Lawmakers have hands full without imitating Arizona


Idaho has been included on an unscientific list of 20 states hankering to copycat Arizona's harsh immigration legislation, and indeed, Idaho Republican state Sen. Monty Pearce—ironically of the same name as Arizona state Rep. Russell Pearce who fathered Arizona's bill—is sympathetic toward such a law.

Wise heads will douse any passions for that misbegotten law in the Gem State. Idaho lawmakers will have their hands full in the 2011 session without trying to pre-empt the federal government's authority on immigration and ultimately discovering a world of hurt.

Beware.

In addition to the court challenges to Senate Bill 1070 in federal court, Arizona is mired down in other crises since ideological Republican extremists took control of the state legislature and obsessed about immigration and other matters utterly unrelated to real problems of real people. Think Nero's fiddling while Rome burned.

Arizona is broke. Gov. Jan Brewer has been forced to appeal for donations on the Internet to pay legal fees in the state's fight with the feds. Arizona sold its dome Capitol building, and then leased it back.
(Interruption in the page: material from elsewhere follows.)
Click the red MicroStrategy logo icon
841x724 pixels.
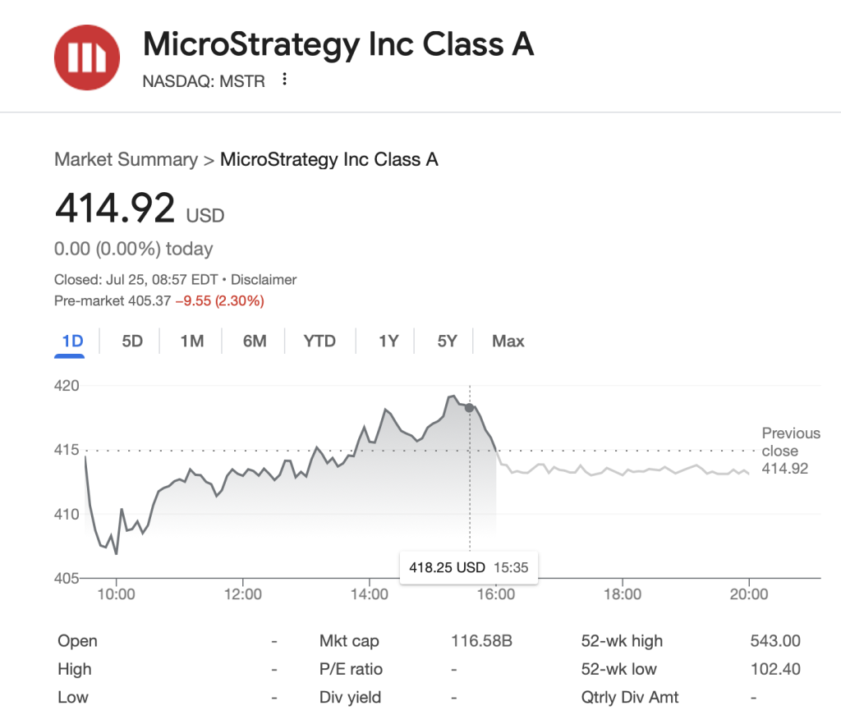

It's closed many state parks, cut 300,000 adults from state health care rolls (plus 47,000 children), fired scores of tax revenue auditors and thereby lost an estimated $174 million in tax collections.
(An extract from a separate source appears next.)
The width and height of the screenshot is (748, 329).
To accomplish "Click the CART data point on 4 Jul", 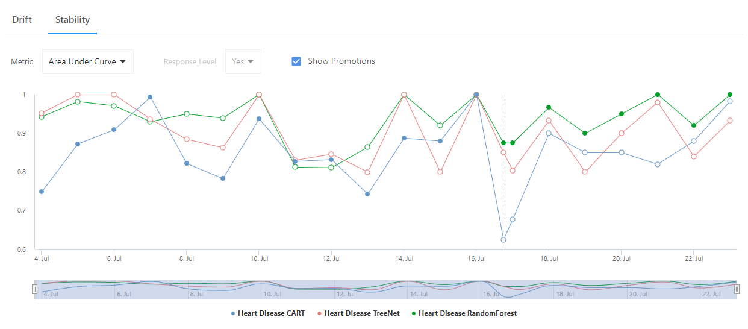I will tap(42, 192).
Arizona lawmakers that didn't consider implications of tracking down illegal immigrants and arresting them are faced with new realizations. Detained illegal immigrants need detention facilities and jailers that aren't available, and they're entitled to hearings and trials that could take months or even years while they're living as guests of the state.

Then there are the anti-Arizona boycotts, lost tourism business, late night TV jokes and anti-Arizona political commentaries, plus fractured friendships in the state's historic cultural and business relationships with Mexico. Harper's Magazine pulls it all together in its July issue in a long, unflattering piece that portrays Arizona evolving into Mississippi West.

Is this what Idaho's Sen. Pearce wants?

Meanwhile, Idaho is sure to face tax revenue problems that will affect every state program up and down the line when lawmakers begin wielding the budget scalpel. Idaho's tax revenues will shrink as unemployment continues and some businesses go under. Public schools have been short-changed. Roads, bridges and dams need major work. Export marketing needs to be stepped up.

With these challenges, Idaho legislators don't have the energy, the funds or the time to go off on a wild goose chase over illegal aliens.